Community water fluoridation is safe, effective and affordable, according to the Taranaki District Health Board.
The DHB confirmed its position on fluoride at its monthly meeting on Thursday, by adopting a formal statement.
Representatives will speak at the New Plymouth District Council long term annual plan submissions hearing on Wednesday afternoon next week about putting fluoride back in New Plymouth’s water.
The statement says the DHB endorses community water fluoridation as an important public health measure in the maintenance of oral health, the prevention of tooth decay and the reduction of health inequalities.
It supports the Ministry of Health’s position, recommending the fluoridation of drinking water supplies to provide further protection against dental decay (0.7 – 1.0 mg/L) and the board acknowledges that community water fluoridation is a safe, effective and affordable population-based strategy for the prevention of dental decay.
The board considers dental decay to be an important public health issue with “significant ethnic and socioeconomic health inequalities” in both oral health status and access to dental services.
In the board’s submission Medical Officer of Health Jonathan Jarman said a “large number of credible and reputable studies and systematic reviews” have concluded that community water fluoridation is an effective preventative measure against tooth decay that reaches everyone in society and is particularly beneficial to those most in need.

## Source material
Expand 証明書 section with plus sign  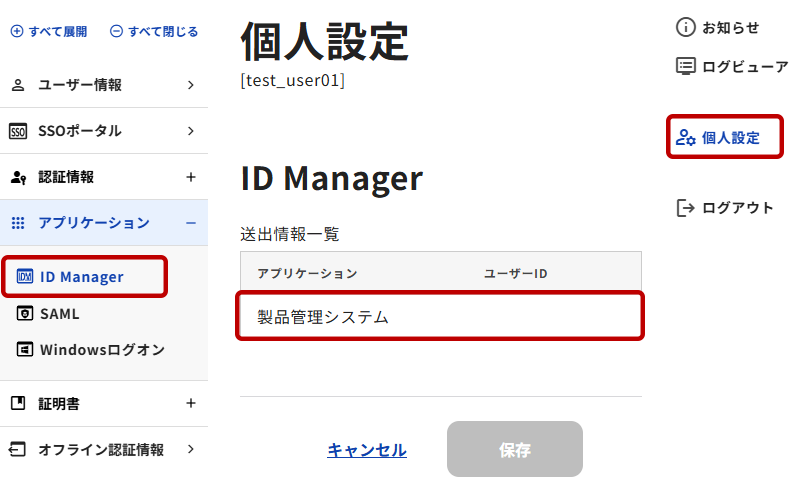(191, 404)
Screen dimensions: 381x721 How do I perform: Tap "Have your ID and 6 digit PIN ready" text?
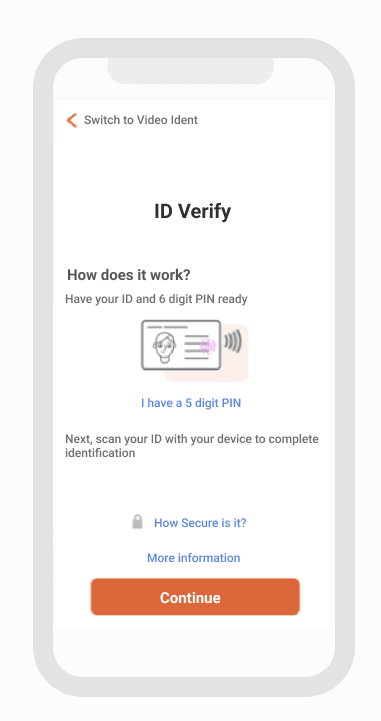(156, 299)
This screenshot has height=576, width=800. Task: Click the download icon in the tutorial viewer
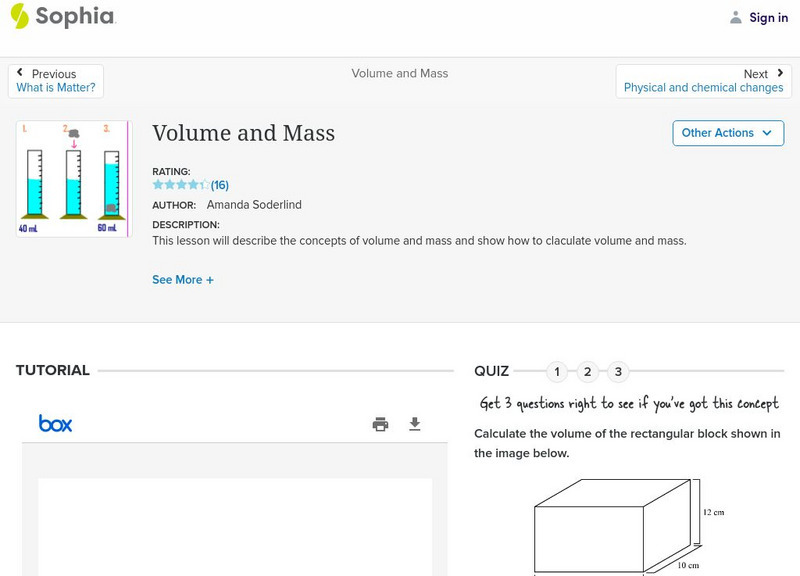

## Assignment 1
What fluoride level in drinking water does the fluoridation article give for the Ministry of Health's recommendation?
## Assignment 2
Transcribe the fluoridation article from "It supports the" to "to dental services.".
The data has no connection to the fluoridation article.

## Written reply 1
0.7 – 1.0 mg/L

## Written reply 2
It supports the Ministry of Health’s position, recommending the fluoridation of drinking water supplies to provide further protection against dental decay (0.7 – 1.0 mg/L) and the board acknowledges that community water fluoridation is a safe, effective and affordable population-based strategy for the prevention of dental decay.
The board considers dental decay to be an important public health issue with “significant ethnic and socioeconomic health inequalities” in both oral health status and access to dental services.